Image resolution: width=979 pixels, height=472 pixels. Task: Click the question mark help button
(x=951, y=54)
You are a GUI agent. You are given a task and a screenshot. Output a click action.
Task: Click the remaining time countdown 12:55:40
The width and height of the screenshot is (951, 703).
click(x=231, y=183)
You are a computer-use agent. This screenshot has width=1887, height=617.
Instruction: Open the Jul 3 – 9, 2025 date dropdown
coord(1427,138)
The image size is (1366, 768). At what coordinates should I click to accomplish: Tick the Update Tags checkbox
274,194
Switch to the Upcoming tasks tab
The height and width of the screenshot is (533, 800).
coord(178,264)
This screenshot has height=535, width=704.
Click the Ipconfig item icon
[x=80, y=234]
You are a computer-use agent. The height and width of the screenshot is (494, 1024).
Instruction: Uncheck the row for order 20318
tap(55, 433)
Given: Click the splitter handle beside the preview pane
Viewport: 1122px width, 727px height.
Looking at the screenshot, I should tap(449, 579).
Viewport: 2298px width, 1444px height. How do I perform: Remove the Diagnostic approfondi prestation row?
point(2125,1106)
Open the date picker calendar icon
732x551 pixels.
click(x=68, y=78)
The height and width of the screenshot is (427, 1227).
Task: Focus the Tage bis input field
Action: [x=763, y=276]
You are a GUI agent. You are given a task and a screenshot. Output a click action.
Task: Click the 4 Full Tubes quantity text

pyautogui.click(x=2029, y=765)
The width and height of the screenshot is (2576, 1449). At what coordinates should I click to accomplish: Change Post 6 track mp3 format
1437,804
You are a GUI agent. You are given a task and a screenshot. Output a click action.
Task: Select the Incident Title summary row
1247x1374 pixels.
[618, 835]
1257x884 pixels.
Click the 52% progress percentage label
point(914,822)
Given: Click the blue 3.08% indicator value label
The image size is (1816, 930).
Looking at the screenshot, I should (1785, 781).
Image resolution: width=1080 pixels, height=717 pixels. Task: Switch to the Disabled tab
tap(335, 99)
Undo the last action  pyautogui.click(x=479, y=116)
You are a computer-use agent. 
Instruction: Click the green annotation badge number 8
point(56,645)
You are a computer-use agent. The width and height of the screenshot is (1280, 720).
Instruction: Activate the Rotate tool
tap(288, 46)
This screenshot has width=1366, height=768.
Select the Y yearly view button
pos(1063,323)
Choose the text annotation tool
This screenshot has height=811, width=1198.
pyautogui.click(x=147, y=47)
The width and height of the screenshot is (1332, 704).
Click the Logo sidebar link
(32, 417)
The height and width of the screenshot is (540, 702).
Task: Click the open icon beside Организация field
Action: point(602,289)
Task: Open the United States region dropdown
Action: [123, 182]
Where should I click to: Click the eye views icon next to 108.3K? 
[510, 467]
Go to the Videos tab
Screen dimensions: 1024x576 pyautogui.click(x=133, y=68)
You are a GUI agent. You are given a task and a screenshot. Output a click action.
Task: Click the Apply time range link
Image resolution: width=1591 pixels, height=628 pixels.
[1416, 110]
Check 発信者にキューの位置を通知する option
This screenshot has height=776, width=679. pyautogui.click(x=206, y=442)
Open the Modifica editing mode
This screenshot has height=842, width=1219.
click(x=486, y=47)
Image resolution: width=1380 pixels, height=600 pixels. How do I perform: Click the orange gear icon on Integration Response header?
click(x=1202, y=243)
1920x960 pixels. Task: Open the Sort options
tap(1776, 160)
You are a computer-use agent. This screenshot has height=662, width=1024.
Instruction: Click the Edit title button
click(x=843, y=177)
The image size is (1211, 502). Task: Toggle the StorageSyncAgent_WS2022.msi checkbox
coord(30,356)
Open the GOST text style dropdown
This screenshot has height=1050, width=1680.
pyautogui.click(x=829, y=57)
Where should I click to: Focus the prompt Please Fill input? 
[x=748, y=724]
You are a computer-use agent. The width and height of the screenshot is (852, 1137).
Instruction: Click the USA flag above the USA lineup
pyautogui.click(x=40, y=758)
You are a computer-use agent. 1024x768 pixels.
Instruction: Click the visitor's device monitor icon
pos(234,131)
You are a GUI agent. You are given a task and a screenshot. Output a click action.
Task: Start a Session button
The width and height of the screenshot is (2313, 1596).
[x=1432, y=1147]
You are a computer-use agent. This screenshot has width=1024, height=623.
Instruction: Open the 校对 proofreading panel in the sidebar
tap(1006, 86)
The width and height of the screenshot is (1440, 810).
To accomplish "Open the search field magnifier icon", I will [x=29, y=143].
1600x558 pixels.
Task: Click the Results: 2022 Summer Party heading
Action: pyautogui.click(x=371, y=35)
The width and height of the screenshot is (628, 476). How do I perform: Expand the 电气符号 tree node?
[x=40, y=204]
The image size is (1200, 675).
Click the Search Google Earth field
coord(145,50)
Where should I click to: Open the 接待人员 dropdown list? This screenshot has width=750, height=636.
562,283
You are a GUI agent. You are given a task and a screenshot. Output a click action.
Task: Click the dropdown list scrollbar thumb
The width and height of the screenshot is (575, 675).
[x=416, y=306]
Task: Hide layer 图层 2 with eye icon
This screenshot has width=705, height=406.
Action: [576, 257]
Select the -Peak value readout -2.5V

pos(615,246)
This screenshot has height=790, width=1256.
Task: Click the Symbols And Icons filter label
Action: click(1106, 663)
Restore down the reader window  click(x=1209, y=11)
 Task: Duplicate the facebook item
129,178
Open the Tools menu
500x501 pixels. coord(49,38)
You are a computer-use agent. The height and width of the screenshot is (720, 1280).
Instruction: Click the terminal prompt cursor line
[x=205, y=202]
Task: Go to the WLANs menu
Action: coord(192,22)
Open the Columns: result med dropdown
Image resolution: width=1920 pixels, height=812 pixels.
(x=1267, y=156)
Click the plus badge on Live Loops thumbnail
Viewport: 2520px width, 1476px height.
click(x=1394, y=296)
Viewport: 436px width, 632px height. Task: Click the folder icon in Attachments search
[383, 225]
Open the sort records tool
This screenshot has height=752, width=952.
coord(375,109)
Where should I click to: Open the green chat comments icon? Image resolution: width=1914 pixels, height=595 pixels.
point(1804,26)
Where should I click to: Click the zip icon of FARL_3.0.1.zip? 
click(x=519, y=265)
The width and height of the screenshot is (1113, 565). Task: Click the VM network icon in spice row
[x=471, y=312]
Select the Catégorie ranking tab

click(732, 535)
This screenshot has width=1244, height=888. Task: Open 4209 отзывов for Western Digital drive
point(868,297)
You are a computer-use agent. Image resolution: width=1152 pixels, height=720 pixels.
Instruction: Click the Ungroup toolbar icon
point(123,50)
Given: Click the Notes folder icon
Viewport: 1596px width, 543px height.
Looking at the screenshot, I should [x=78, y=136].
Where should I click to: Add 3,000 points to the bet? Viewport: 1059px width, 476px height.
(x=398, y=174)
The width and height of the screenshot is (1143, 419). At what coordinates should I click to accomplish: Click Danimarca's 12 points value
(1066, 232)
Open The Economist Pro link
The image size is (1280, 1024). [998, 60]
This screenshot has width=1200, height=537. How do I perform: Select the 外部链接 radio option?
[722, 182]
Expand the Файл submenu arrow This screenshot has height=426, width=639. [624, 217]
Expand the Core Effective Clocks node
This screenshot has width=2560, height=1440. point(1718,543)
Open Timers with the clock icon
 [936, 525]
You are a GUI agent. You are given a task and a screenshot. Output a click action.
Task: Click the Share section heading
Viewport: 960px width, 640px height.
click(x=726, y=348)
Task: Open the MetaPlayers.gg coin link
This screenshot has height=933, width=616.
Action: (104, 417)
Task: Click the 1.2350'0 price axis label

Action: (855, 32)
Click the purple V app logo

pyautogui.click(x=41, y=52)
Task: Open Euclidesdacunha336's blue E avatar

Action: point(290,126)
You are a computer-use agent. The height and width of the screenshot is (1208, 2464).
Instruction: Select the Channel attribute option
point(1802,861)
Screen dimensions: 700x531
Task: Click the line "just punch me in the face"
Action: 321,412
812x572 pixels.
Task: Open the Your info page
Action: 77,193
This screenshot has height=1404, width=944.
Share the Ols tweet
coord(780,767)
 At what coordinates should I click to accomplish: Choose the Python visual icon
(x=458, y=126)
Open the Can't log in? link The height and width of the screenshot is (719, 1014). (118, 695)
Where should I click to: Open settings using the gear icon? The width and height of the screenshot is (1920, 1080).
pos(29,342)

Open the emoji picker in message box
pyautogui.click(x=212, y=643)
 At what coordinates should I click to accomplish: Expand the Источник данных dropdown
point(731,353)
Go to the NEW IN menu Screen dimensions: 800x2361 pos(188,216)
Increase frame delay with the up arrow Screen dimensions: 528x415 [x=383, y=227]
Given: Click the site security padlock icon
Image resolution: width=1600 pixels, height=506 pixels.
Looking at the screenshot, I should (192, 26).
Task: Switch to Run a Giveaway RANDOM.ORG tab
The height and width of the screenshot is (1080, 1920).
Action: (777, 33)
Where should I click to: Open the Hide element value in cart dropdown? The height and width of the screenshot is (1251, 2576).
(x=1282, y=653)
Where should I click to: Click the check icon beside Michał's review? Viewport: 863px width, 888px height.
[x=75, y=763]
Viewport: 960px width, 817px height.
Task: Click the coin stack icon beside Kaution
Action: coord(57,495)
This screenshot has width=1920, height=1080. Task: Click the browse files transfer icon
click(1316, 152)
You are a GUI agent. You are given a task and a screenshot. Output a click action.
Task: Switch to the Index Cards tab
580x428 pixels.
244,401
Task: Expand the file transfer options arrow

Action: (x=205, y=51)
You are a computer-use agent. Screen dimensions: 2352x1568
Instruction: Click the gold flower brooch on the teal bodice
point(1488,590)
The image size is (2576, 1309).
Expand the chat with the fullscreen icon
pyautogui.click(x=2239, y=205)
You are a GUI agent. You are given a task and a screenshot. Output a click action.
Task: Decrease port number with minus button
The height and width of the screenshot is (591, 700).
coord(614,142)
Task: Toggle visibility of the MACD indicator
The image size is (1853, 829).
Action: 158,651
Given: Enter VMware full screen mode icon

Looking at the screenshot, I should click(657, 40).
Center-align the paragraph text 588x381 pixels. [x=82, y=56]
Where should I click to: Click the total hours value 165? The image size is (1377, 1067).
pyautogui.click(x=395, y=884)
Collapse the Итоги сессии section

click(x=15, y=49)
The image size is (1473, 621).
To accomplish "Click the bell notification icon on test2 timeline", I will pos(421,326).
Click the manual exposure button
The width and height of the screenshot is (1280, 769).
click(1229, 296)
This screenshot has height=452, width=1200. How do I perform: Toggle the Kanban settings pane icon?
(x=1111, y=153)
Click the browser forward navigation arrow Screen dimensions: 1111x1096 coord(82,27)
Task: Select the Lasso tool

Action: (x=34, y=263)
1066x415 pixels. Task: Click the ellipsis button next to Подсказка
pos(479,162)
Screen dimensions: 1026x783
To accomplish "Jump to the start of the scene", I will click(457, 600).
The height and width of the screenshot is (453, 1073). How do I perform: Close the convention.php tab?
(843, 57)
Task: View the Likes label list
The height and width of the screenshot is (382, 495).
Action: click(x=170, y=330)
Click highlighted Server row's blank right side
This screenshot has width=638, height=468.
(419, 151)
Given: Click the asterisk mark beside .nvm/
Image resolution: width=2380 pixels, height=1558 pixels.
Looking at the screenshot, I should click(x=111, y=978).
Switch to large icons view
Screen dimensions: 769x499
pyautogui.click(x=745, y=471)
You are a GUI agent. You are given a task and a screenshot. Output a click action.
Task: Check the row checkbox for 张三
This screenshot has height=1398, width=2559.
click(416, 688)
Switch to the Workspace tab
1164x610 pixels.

- _YOUR INSTRUCTIONS_
Could you reproduce the material above word for word, starting at the line containing "The image size is (1200, 675)." and ending after the line containing "click(x=1394, y=296)"?

- _IN RESPONSE_
The image size is (1200, 675).
Click the Search Google Earth field
coord(145,50)
Where should I click to: Open the 接待人员 dropdown list? This screenshot has width=750, height=636.
562,283
You are a GUI agent. You are given a task and a screenshot. Output a click action.
Task: Click the dropdown list scrollbar thumb
The width and height of the screenshot is (575, 675).
[x=416, y=306]
Task: Hide layer 图层 2 with eye icon
This screenshot has width=705, height=406.
Action: [576, 257]
Select the -Peak value readout -2.5V

pos(615,246)
This screenshot has height=790, width=1256.
Task: Click the Symbols And Icons filter label
Action: click(1106, 663)
Restore down the reader window  click(x=1209, y=11)
 Task: Duplicate the facebook item
129,178
Open the Tools menu
500x501 pixels. coord(49,38)
You are a computer-use agent. The height and width of the screenshot is (720, 1280).
Instruction: Click the terminal prompt cursor line
[x=205, y=202]
Task: Go to the WLANs menu
Action: coord(192,22)
Open the Columns: result med dropdown
Image resolution: width=1920 pixels, height=812 pixels.
(x=1267, y=156)
Click the plus badge on Live Loops thumbnail
Viewport: 2520px width, 1476px height.
click(x=1394, y=296)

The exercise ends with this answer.